Table 2 Input values for the Fluent CFD computational model

We employed a fine mesh with 5,919,204 total compute volumes and a 16-processor computer cluster to compute the deposition efficiencies for both the isothermal and thermophoretic cases (the deposition efficiency is defined as the fraction of the particles at the inlet deposited on the TEM grid). Deposition efficiencies calculated for particle sizes of 50, 100, 200, and 300 nm for both the cases are shown in Table 3. The deposition efficiencies increased with particle diameter for all materials. Further, deposition efficiencies for isothermal cases were observed to be similar (with very small differences) among the three materials investigated for a given particle diameter. However, deposition efficiencies increased in thermophoretic cases for a given particle diameter, in the order silver < gold < palladium for all diameters with one exception in our results for 300 nm particles, where the order was gold < silver < palladium.

Table 3 Predicted deposition efficiencies for gold, silver, and palladium nanoparticles of various sizes calculated from the CFD computations of particle deposition in the deposition cell for the isothermal (I) and thermophoretic (II) cases

Particle deposition in thermophoretic case is influenced by the thermal properties of the material. As particle thermal conductivity increases, the expectation is that the thermophoretic force on the particle decreases (Fernandes and Loyalka 1996; Brock 1962; Loyalka 1992; Li and Davis 1995). Since the thermal conductivity of silver is greater than that of either gold or palladium, silver particles should experience smaller thermophoretic forces which could lead to deposition of fewer particles on the collection grids than for either gold or palladium (keeping all other parameters constant). Both our data and computational results are consistent with this prediction (Fig. 8; Table 3).

Conclusions

We have explored gold, silver, and palladium nanoparticle generation, collection, and characterization. We have found that the nanoparticle mass production rate and size distribution peak diameter can be controlled by changing the sparking frequency in the spark aerosol generator. We have also found that the particle collection on TEM grids is enhanced by thermophoresis in all the cases we have studied. The CFD results are consistent with the data.

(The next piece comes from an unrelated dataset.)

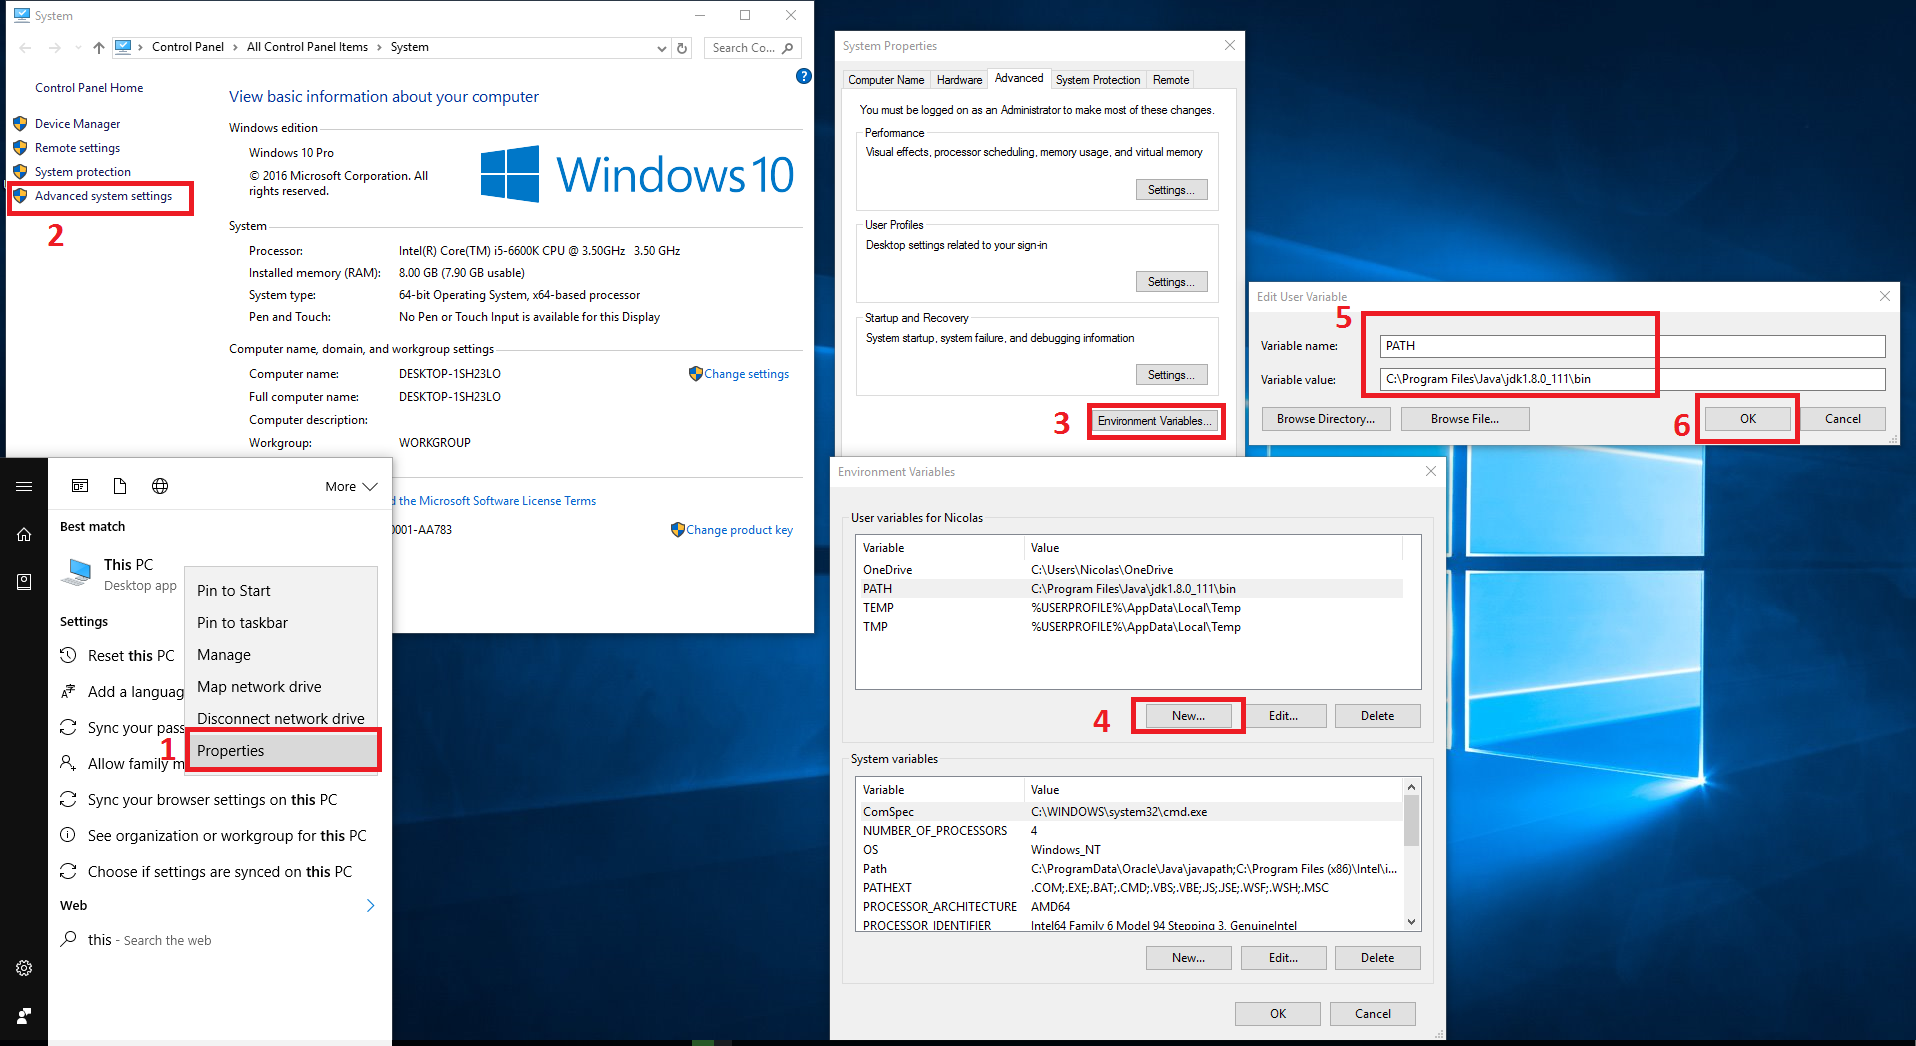Open Advanced system settings link
The height and width of the screenshot is (1046, 1916).
click(103, 196)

The TEM images of the collected particles show them to be predominantly single particles for gold and silver, and nano-agglomerates for palladium. The SEM images show that some large particles in the micron range were also produced, but they were very spherical (for gold, silver, and palladium) indicating that they grew as single particles by condensation alone. This holds the possibility that by optimally controlling the argon flow rate and the spark frequency, one could control both the agglomeration and the condensational growth, and produce particles in a narrow and well defined range.

We note that the basic concepts employed in this study for the collection of samples and for the computational analysis of the particle deposition can also be used to study the fundamental transport and deposition properties of many other different particles, including those with complex shapes, or incorporating radioactivity, or charge on many different types of surfaces. For example, radioactive gold nanoparticles could be used for the study of the influence of radioactivity on particle deposition and/or growth by condensation and agglomeration.